Авторский блог Редакция Завтра 00:00 3 марта 2004

ДУША НЕИЗЪЯСНИМАЯ

| | | | |
№10(537)
03-03-2004
ДУША НЕИЗЪЯСНИМАЯ
Русский человек — дитя пространства, человек свободы и воли. Западному насельщику хватает лишь свободы, он привык жить в своем куту; европейцу достаточно, чтобы взгляд его доставал до костела и магазина.
Для русских воля выше и желанней свободы; сейчас под давлением иноплеменников и чужаков мы теряем волю и потому тоскуем, ибо желаем жить не правде законов, а по закону Правды. Закон Правды-это прикровенное мечтание, осеняющее волю; он вроде бы сияет на горизонте, как утренняя заря, но и где-то позади, как пережитое однажды и, увы, запоздало понятое.
В поисках воли кидались сотни тысяч мужиков в Сибири, в Алтай и за китайские земли, погибали в чужой стране, уверенные, что Беловодье стоит потаенно, как светит над головою полдневное солнце, и только вот ему, несчастливому, неудачному скитальцу, не удалось достичь благодатного, скрытого от злых очей общежительства без владыки, без пристава, без ярма и подати. Свобода отпускается порциями, она не терпит напрасного шатания, каждый прикован к своему месту службой, обязательством, страхом нужды, наказания, государственным ярлыком и бесконечным надзором, нынче похожим на слежку.

[ЗАПИСИ НАБОРА ДАННЫХ]:
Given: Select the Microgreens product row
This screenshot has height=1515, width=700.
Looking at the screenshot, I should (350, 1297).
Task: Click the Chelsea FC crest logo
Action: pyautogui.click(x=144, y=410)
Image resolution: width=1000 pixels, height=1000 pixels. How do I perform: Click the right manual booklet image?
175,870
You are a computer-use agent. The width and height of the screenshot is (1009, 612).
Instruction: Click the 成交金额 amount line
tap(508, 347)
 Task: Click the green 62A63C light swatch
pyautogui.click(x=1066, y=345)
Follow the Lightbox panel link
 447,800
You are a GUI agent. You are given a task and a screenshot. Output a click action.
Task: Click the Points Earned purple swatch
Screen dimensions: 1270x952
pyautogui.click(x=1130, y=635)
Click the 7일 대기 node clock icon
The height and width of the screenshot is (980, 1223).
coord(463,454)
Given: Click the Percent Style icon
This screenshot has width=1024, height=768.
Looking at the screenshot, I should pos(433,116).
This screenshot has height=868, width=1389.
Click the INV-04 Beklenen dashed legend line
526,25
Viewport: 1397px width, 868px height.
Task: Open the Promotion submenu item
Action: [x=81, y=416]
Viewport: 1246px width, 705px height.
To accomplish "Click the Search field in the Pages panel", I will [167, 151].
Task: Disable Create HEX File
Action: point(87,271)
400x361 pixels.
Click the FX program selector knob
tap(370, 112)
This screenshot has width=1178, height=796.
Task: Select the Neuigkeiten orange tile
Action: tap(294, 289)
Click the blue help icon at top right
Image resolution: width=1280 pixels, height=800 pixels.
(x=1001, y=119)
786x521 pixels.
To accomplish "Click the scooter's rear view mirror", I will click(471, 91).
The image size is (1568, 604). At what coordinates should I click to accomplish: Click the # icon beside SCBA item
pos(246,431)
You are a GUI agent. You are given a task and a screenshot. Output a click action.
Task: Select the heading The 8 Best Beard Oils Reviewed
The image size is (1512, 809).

[СПИСОК ЗАДАЧ]:
A: Ответьте на вопросы по тексту «Душа неизъяснимая»:
(i) Чего, согласно тексту, достаточно европейцу?
(ii) Что для русских выше и желанней свободы?
(iii) Чем каждый прикован к своему месту?
B: Допишите текст «Душа неизъяснимая», начав сразу после фразы «нынче похожим на слежку».

[ОТВЕТЫ ПО ЗАДАЧАМ]:
A:
(i) Чтобы его взгляд доставал до костела и магазина.
(ii) Воля.
(iii) Службой, обязательством, страхом нужды, наказания, государственным ярлыком и бесконечным надзором.

B:
…Не только кусок хлеба отнимают нынешние лицедеи, ибо живали мы и куда хуже; неотроцкисты снова занялись выковкой нового человека, покорливого слуги, развинчивая основу русской души; они отнимают даже мечты о воле, калибруя и окольцовывая каждого православного. Всякий коренной руский стремится к воле, но и боится её. Ибо понимает, что большая "воля человека портит". Слабого человека, что без царя в голове, у кого душа в дырьях. Но сильного духом-воля строит. Горожанину волю давать особенно опасно, он примирился с регламентом, который придумал для себя, чтобы обеспечить покой; горожанин -безродовой человек, сшедший с земли, почти не чующий животворных токов её. Крестьянин же без воли засыхает, как дерево без корней. Воля-дар Божий; свобода-ярмо и упряжь государства, но подается, как медовый печатный пряник.
Из желания воли-всевечный конфликт государства и народа. Безусловно, без крепкого кувшина русское племя растечется по огромным пространствам и превратится в водяные прыски, скоро высыхающие под жарким солнцем. Сильная власть в России — святая необходимость для сохранения нации. На Западе о чувстве воли давно забыли, потому им непонятны наши хлопоты, наши нескончаемые трения с властью, которая живет где-то в другом пространстве, непонятная и неосознаваемая нами. И в то же время для русских окончательно распрощаться с мечтою о воле — это обрезать душу, превратить её в усыхающую шагреневую кожу.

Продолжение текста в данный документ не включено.